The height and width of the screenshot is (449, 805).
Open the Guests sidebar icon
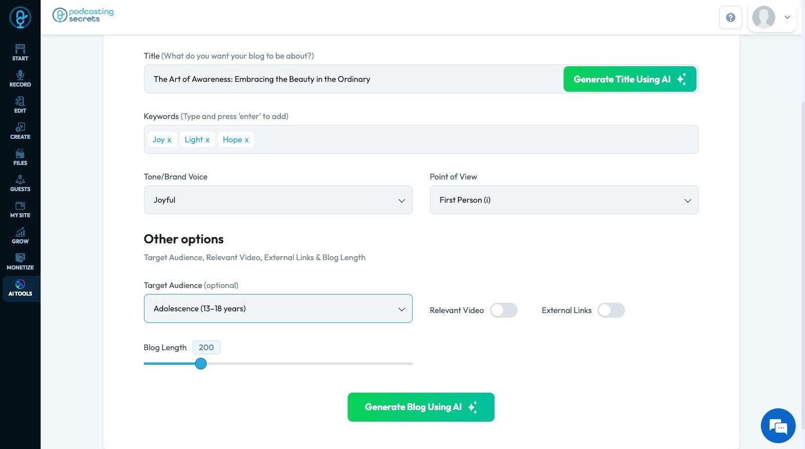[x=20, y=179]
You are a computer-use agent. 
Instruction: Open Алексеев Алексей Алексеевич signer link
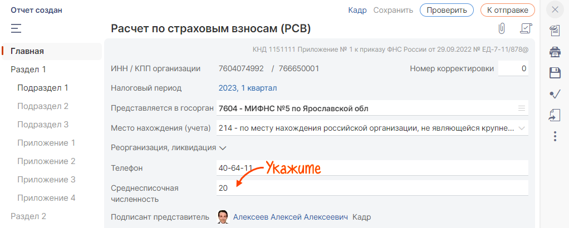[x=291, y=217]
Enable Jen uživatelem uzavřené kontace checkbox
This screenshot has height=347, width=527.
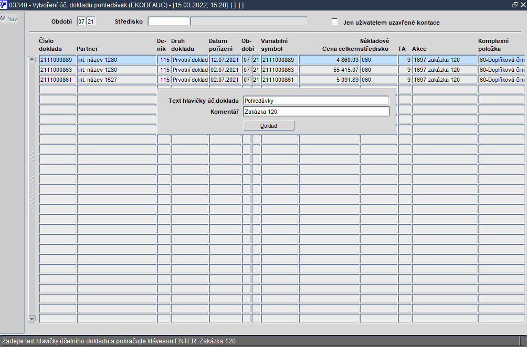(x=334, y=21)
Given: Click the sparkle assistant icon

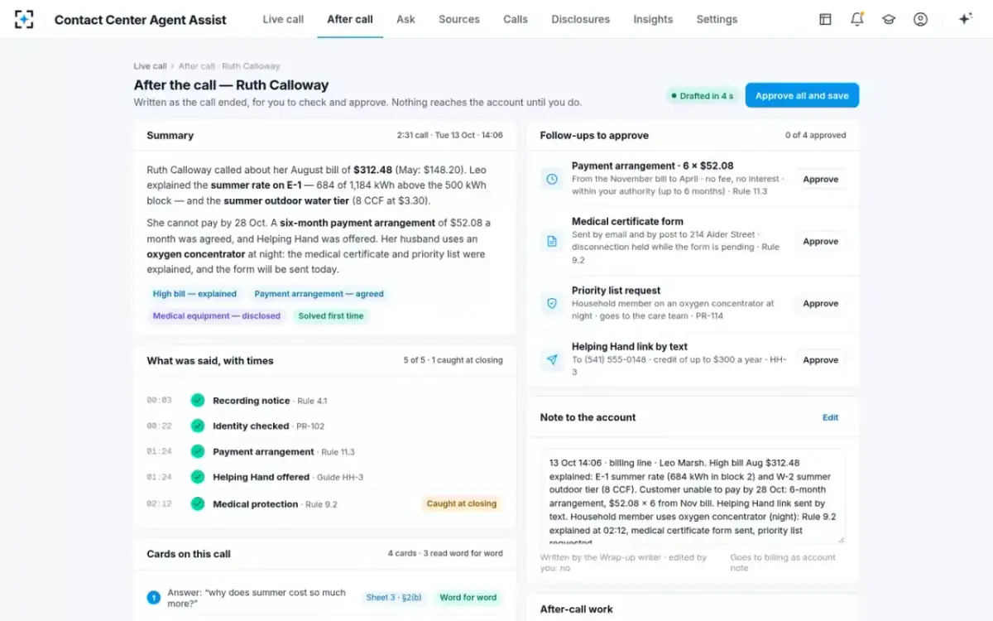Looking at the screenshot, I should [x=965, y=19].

- - - - - - -

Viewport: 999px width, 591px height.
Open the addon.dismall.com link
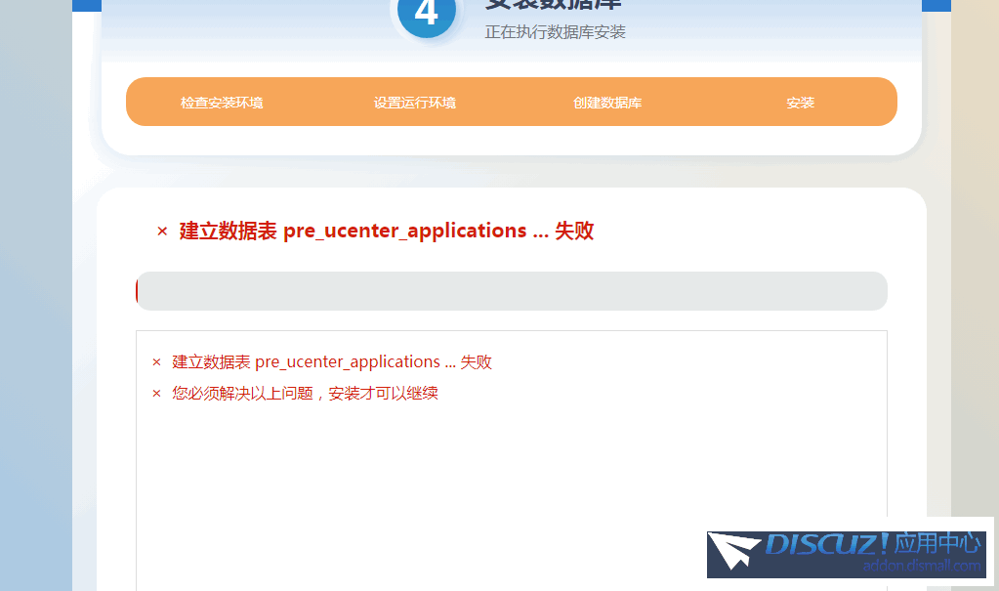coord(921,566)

- - - - - - -

Action item » In the data above, start at the line holding "The height and" and stop after the line holding "Enable Jen uživatelem"; write out those lines exactly, without pictures.

Reply to the exercise »
The height and width of the screenshot is (449, 805).
Open the Guests sidebar icon
[x=20, y=179]
You are a computer-use agent. 
Instruction: Open Алексеев Алексей Алексеевич signer link
[x=291, y=217]
Enable Jen uživatelem uzavřené kontace checkbox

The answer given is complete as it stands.